Già dal 2014, le grandi multinazionali occidentali, in concomitanza con il crollo dei prezzi del petrolio hanno disinvestito nei giacimenti di idrocarburi (sovente gas e greggio di trovano nei medesimi giacimenti), particolarmente in Medio Oriente. Gli investimenti in campo energetico, per loro natura, hanno costi enormi e tempi di rientro molto lunghi. Questo concetto vale pure per le rinnovabili (che saranno sicuramente il futuro per passare ad energia più pulita; sbagliati sono stati approcci e tempistiche). Anche i giacimenti di gas e petrolio devono essere poi “coltivati”, cioè seguiti con la dovuta manutenzione al fine di non deteriorarsi col passare del tempo; purtroppo all’epoca sia il crollo della redditività (il prezzo del greggio passò dai 114 $ al barile ai 22 $ della primavera 2016) sia gli esiti della Conferenza di Parigi hanno spinto le majors del settore ad investire sempre meno.

Nella catena già in crisi dell’Europa l’anello più debole si è rivelato essere proprio L’Italia. Potremmo liberarci di parte del fardello iniziando a trivellare sui fondali del mare Adriatico che sono ricchi di giacimenti di gas metano; non sarebbe del tutto sufficiente a renderci certo indipendenti, ma sarebbe di sicuro una gran bella boccata di ossigeno per calmierare i prezzi. Purtroppo nel nostro paese ci si trova sempre a dover rinunciare a nuove soluzioni per il mercato energetico, in quanto ci si scontra con l’ostracismo ambientalista dai toni eccessivamente marcati, perché su queste tematiche il pragmatismo è esiziale, che bloccano tutto (già si è visto con che difficoltà è stato terminato il TAP nel costruire l’approdo finale in Puglia a Melendugno).

Francesi in primis, tedeschi e spagnoli limitano i danni, ricavando energia dalle centrali nucleari (i tedeschi anche grazie all’utilizzo del carbone, molto presente nel loro sottosuolo), costruite tutte con criteri di massima sicurezza ed efficienza; in Italia.
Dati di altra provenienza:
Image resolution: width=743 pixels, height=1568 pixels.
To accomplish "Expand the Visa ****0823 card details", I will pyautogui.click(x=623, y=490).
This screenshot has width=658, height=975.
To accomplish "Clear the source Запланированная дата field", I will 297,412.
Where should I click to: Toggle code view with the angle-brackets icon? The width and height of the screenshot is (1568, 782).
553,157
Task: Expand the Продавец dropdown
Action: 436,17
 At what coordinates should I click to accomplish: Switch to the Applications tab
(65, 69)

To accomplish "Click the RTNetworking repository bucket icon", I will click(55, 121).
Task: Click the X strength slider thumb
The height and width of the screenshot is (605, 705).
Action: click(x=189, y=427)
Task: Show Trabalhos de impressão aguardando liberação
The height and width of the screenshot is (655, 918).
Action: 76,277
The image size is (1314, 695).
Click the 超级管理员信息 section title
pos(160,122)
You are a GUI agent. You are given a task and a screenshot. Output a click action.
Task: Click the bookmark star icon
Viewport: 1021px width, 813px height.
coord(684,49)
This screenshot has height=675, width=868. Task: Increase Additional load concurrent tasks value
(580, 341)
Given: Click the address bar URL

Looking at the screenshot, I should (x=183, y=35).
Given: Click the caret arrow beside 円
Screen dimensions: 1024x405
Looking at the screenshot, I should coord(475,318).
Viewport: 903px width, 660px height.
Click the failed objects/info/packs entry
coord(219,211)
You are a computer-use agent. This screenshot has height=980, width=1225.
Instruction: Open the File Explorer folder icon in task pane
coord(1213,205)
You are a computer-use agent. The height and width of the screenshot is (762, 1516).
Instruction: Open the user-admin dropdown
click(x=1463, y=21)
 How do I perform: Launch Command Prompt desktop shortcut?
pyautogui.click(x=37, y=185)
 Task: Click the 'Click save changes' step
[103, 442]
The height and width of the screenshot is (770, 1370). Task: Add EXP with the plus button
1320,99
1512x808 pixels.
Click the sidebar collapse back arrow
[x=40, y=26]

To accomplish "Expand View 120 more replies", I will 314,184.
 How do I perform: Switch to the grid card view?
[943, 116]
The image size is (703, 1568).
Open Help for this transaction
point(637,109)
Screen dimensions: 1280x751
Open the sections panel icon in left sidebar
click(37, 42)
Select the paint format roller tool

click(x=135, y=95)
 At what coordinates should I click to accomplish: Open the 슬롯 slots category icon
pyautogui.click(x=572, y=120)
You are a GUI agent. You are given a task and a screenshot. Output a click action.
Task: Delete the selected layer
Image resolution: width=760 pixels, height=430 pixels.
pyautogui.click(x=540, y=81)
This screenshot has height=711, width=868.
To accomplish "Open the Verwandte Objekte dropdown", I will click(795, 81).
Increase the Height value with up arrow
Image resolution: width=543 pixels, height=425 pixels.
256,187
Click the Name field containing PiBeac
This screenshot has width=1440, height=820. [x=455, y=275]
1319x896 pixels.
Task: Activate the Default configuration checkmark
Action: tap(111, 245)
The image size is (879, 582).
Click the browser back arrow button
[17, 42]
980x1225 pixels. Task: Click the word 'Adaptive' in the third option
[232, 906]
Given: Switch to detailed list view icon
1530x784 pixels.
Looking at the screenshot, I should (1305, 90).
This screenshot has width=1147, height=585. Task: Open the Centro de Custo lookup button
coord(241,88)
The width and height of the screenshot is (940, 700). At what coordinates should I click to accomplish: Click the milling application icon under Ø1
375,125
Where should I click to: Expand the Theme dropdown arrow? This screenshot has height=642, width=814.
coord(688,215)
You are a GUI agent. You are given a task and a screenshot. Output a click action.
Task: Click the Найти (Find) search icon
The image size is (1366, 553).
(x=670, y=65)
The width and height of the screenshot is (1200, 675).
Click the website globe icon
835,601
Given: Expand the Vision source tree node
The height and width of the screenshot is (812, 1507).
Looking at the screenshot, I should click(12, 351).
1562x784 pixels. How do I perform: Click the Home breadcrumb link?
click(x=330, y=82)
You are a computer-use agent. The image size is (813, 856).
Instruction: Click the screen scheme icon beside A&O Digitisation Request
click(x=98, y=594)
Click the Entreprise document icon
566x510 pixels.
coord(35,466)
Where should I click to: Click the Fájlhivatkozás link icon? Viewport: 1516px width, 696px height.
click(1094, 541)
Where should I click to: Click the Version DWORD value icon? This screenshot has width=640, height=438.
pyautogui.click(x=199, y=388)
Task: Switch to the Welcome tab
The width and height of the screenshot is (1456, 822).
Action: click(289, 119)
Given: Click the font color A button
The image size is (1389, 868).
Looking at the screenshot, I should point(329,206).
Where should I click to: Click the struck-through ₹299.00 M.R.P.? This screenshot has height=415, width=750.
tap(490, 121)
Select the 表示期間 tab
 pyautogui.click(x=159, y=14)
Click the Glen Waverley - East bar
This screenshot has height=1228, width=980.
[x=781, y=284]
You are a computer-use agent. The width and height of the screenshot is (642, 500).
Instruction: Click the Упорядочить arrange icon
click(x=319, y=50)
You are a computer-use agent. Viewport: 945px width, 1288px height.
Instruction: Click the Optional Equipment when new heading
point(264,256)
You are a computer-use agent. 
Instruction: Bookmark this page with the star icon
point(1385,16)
Purtroppo, dal 1987 al 2011 vari referendum hanno sancito il no al nucleare: e mai come ora sarebbe probabilmente giusto iniziare a cambiare rotta e mentalità.

Novità positiva arriva dal nostro territorio veronese, con la ristrutturazione da parte della multiutility cittadina AGMS – AIM, la quale ha ristrutturato una antica corte nei pressi della zona di ca’ del Bue, con l’obbiettivo di produrre biometano, il quale è del tutto assimilabile al gas naturale (vedi qui il nostro precedente articolo L’Adige di VeronaCa’ del Bue, Agsm Aim ristruttura la storica Corte e dà via al revamping per la produzione di biometano – L’Adige di Verona (giornaleadige.it)

Non va dimenticato, per dovere di cronaca, che una soluzione immediata (anche se non pienamente sufficiente) sarebbe quella di acquistare gas naturale liquefatto (noto come LNG) che potrebbe portare a rigassificatori circa 230 miliardi di metri cubi l’anno. Al momento il primo esportatore mondiale è il Qatar e la corsa ad accaparrarsi questa risorsa è aperta. Un dato di fatto non può che trovarci tutti d’accordo: il gasdotto NordStream 2 tanto voluto da Angel Merkel, risolverebbe non di poco l’impasse in cui ci troviamo, ma con le sanzioni UE una enorme pietra sembra essersi posata (almeno nel breve periodo) sopra questa possibilità, considerando che anche gli USA non ne vogliono sentir parlare.

Ormai siamo in ballo e dobbiamo ballare (con il prezzo del greggio che ha superato i 108$ al barile e il gas naturale che cresce a ritmi del 5-7 % giorno su giorno); ci auguriamo che sul fronte dei negoziati inizi ad aleggiare un po’ più di ragionevolezza, considerato anche che Putin puntava su una “guerra lampo”, ma così pare non essere, e rischia di infangarsi in una avventura molto costosa per il bilancio nazionale, con la borsa valori a Mosca chiusa da quasi dieci giorni.